# [Dataset content]
# # # #

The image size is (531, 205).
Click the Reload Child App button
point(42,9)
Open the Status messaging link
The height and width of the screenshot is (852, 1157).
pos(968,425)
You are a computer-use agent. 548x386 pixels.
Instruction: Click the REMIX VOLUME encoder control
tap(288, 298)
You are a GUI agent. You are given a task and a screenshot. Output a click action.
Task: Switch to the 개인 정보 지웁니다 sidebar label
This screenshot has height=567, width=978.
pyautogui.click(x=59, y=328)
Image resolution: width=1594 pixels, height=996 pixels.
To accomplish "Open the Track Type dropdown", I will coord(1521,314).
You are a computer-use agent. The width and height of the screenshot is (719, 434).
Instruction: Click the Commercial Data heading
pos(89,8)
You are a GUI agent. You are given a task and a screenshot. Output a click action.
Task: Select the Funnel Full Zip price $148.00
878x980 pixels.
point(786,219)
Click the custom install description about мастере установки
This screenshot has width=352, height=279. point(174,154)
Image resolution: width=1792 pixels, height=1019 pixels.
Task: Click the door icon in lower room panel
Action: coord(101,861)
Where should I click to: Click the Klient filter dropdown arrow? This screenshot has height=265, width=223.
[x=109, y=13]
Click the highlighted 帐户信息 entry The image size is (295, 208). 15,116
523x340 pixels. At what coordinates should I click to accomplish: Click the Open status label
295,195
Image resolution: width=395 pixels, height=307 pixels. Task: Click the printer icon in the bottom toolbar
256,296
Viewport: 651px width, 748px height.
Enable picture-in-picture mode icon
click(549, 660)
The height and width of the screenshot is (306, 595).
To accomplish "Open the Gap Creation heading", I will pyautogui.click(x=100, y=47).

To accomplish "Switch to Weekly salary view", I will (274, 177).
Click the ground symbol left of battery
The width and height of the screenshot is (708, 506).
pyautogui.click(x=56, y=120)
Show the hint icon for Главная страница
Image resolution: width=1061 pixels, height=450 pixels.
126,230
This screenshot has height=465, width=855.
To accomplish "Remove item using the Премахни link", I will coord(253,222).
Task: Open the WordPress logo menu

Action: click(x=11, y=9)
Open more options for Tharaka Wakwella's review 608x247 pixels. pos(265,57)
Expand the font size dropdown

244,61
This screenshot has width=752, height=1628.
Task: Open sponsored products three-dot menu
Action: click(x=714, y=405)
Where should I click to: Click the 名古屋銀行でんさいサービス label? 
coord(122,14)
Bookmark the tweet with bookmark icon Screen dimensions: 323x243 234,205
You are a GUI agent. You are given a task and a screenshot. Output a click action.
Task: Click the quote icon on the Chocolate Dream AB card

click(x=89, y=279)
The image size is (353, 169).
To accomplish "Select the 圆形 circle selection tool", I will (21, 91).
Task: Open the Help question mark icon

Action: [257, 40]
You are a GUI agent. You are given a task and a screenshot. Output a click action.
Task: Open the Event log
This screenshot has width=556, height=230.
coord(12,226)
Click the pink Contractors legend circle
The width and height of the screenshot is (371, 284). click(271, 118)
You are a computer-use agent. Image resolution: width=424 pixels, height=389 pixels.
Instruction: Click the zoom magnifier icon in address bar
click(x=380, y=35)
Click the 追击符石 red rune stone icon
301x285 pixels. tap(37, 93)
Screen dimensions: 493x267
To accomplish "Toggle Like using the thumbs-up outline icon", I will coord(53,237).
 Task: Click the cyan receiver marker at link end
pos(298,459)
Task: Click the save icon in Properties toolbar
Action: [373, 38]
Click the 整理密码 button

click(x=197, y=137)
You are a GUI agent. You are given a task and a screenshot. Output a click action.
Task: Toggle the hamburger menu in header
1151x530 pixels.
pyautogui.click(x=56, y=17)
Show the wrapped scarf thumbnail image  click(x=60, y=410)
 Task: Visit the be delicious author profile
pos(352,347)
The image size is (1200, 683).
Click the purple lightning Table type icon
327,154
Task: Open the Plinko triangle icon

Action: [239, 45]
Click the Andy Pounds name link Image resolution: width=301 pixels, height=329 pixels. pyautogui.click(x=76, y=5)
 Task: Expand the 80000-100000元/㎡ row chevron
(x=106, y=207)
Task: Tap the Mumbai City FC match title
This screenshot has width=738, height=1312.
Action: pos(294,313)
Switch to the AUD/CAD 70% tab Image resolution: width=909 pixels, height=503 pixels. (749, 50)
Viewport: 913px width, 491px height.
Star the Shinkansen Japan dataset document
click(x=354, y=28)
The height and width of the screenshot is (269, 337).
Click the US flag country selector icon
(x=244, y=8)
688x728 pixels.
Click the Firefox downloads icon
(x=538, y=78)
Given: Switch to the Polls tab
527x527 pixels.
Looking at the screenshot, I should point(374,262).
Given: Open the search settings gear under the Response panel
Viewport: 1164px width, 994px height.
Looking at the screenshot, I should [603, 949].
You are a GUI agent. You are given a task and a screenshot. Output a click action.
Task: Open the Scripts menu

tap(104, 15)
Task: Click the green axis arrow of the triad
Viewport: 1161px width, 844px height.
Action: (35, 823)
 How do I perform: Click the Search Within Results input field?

# # # #

# [Instructions to follow]
A complete answer reproduces every line of the records in which the word "using" occurs.

# [Task result]
To accomplish "Remove item using the Премахни link", I will coord(253,222).
To accomplish "Toggle Like using the thumbs-up outline icon", I will coord(53,237).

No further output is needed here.